A coordenadora estadual de Saúde Mental, Patrícia Nienow, destacou que a medida representa um avanço na assistência às pessoas com transtornos mentais em situação de vulnerabilidade. Segundo ela, a proposta vai além da mudança de local de moradia e simboliza a adoção de um modelo centrado na inclusão social, na autonomia e no respeito aos direitos dos pacientes.
O governador Marcos Rocha afirmou que a implantação das residências terapêuticas fortalece a política estadual de saúde mental ao ampliar o acesso a um atendimento voltado à dignidade, à convivência em comunidade e à promoção da qualidade de vida.
A desinstitucionalização é uma diretriz da política de saúde mental que prioriza o tratamento em liberdade e busca reduzir a permanência de pacientes em hospitais psiquiátricos de longa duração.
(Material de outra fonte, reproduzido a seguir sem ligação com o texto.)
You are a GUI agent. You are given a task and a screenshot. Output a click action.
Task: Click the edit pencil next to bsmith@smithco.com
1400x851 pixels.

O modelo prevê que o cuidado seja realizado por meio de serviços comunitários e de uma rede de atenção psicossocial, favorecendo a participação do paciente na vida em sociedade.
De acordo com a Secretaria de Estado da Saúde (Sesau), o acompanhamento nas residências terapêuticas é realizado por equipes multiprofissionais, responsáveis por desenvolver ações voltadas ao tratamento, à reabilitação psicossocial e ao fortalecimento da autonomia dos moradores.
O secretário estadual de Saúde, Edilton Oliveira, ressaltou que a estratégia amplia as oportunidades de reintegração social e garante a continuidade da assistência em um ambiente acolhedor, permitindo que os pacientes reconstruam seus projetos de vida com apoio especializado.
Com a implantação das residências terapêuticas, Rondônia passa a fortalecer a rede estadual de atenção psicossocial, ampliando alternativas de cuidado para pessoas com transtornos mentais e promovendo ações voltadas à inclusão, à cidadania e à garantia de direitos dos usuários do SUS.